Then there’s her view on sin. Well, that’s my word – and God’s – for it. That’s not really an operative concept for her purposes, though. She falls into the usual liberal paradigm (is that diplomatic enough?) of choosing to emphasize God’s love while ignoring the reality and implications of His holiness. Jesus was soft on crime. [Ch. 14; p. 183]

Well…no. It’s a nice turn of phrase, and something we all wish was true, in our human and selfish and fallen way, but there’s nothing in the Bible to support that view. He is “soft” on criminals, but He detests “crime.”

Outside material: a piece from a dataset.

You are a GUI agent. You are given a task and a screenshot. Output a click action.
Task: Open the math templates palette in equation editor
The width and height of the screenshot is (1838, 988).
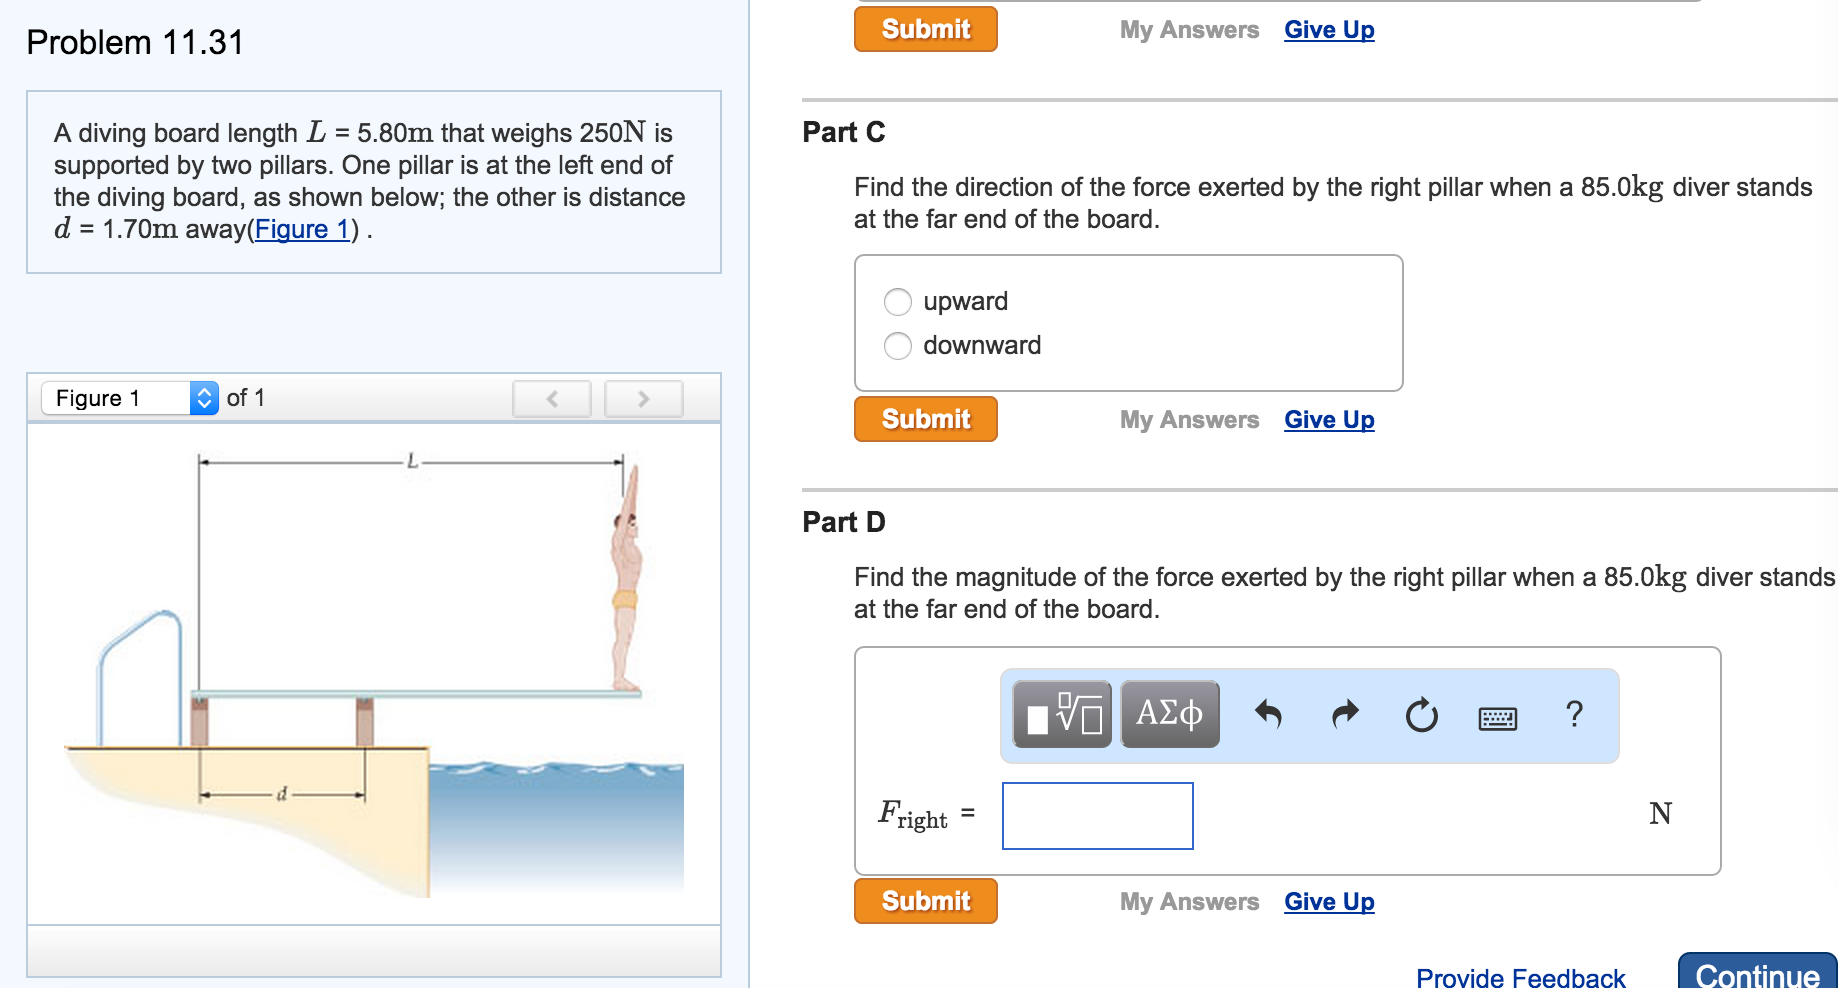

In the end, if you can get past her political rantings and her skewed and New Age-y version of the Gospel, you’re left with stories that are, by turns, hilarious, heart-rending, infuriating, depressing and encouraging. If you’re easily offended by vulgar language, especially when used in conjunction with spiritual themes, you might want to take a pass. (After all, it was Lamott who described her conversion experience in Traveling Mercies thusly: “…I stood there for a minute, and then I hung my head and said, ‘F**k it: I quit.’ I took a long deep breath and said out loud, ‘All right. You can come in.'”)

Anne Lamott remains one of my favorite writers because her narrative and observational skills are superb. She writes from her heart, and I give her credit for that. But the skewed doctrine and caustic political attacks leave me wishing that I didn’t know her heart quite so well.